Closed leonerd closed 10 years ago
Before I get into this too much, it would be good to investigate if S3 supports the byte-range request header, and if so put that into NaWS:S3 first.
Byte ranges turn out to be simple enough - trickier may be getting stall report + progress information out of NaHTTP into NaWS:S3 to drive a reliable retry loop. Will see how this goes.
An initial hack at this is now done in NaWS:S3 source Needs Net::Async::HTTP -r302 and Net::Async::Webservice::S3 -r140 Will bump CPAN modules when this looks like it works.
Latest attempt on that failed with OOM. I suspect maybe a reference loop or somesuch.. :( Devel::MAT to the rescue...
Ahah! In my attempt to put in reliable resume after stall I accidentally captured all the file content in in-memory lexicals.
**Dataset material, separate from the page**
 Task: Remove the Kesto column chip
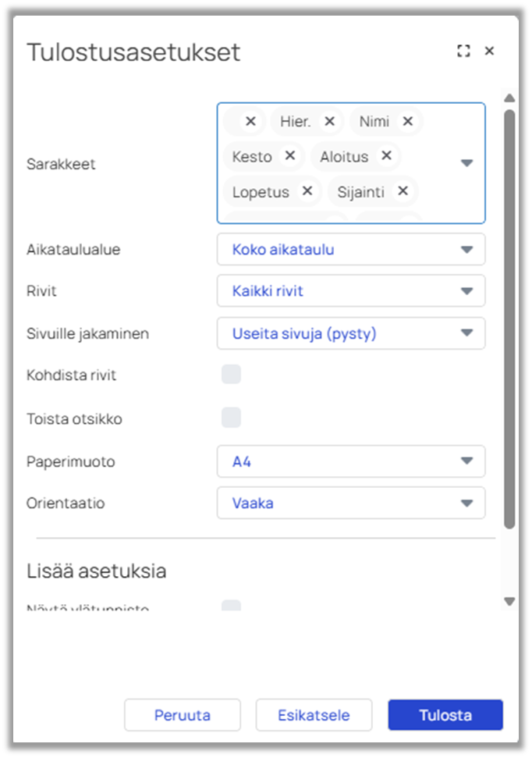tap(290, 155)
Oops. With that now fixed, another attempt is running
I now have a .pmat file. After much hunting around I have discovered that the stalled files are all waiting on requests from NaHTTP, on NaHTTP:Connection objects that no longer seem alive.
Specifically, those connection objects do have a fileno in their notifier name, indicating they were at one point connected, but they no longer have a read/write handle, and they themselves don't appear in the connections pool of the actual NaHTTP object. I suspect a cornercase of connections being closed without having requests queued on them cancelled.
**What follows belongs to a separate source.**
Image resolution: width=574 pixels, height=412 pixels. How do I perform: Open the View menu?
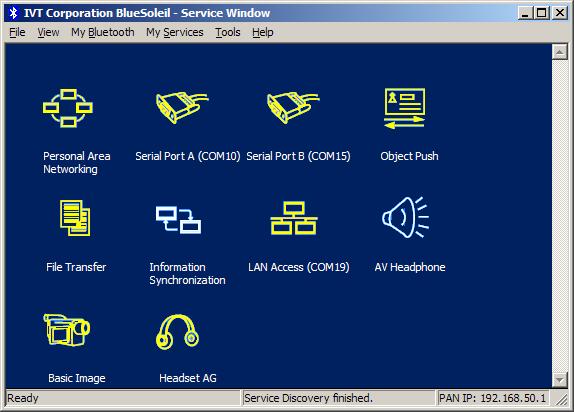click(x=48, y=32)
Furtheremore, the handle has 'handle_closing' => 1, and has no 'loop' member, suggesting it has been ->close'd. It also lacks a 'ready_queue'. Yet for some reason there's a request pending on it. It ought not be able to get in that state.
\o/ I have managed to make a unit test case fail giving all the same symptoms in the explorer, so I now have a good case to fix it from.
I believe that may now be fixed, so trying it again on the restore test box. Will see if it stalls more
Woo \o/
$ sfs3 cmp --concurrent=4 --only=/snapshots/backup_20140108/ 13 /var/lib/cassandra/data ... All done - no differences found
I think that's cracked it. Needs bugfixes in NaHTTP and NaWS:S3, so I'll ship them to CPAN now
Now on their way to CPAN. Will fix up the dep declarations here and close off bugs tomorrow once they're through the mirrors and installed on the test boxes.
That worked fine. NaHTTP and NaWS:S3 now CPAN'ed. Will update the deps on sfs3 itself and then this will be done
Fixed and working as of https://github.com/SocialFlowDev/SocialFlow-S3/commit/0f7722336c1384e32717defb9329590ff7464d7a
Rather than failing entirely due to GET stall, it should be possible to continue with a GET with a byte range. Need to keep track of how much has been fetched so far.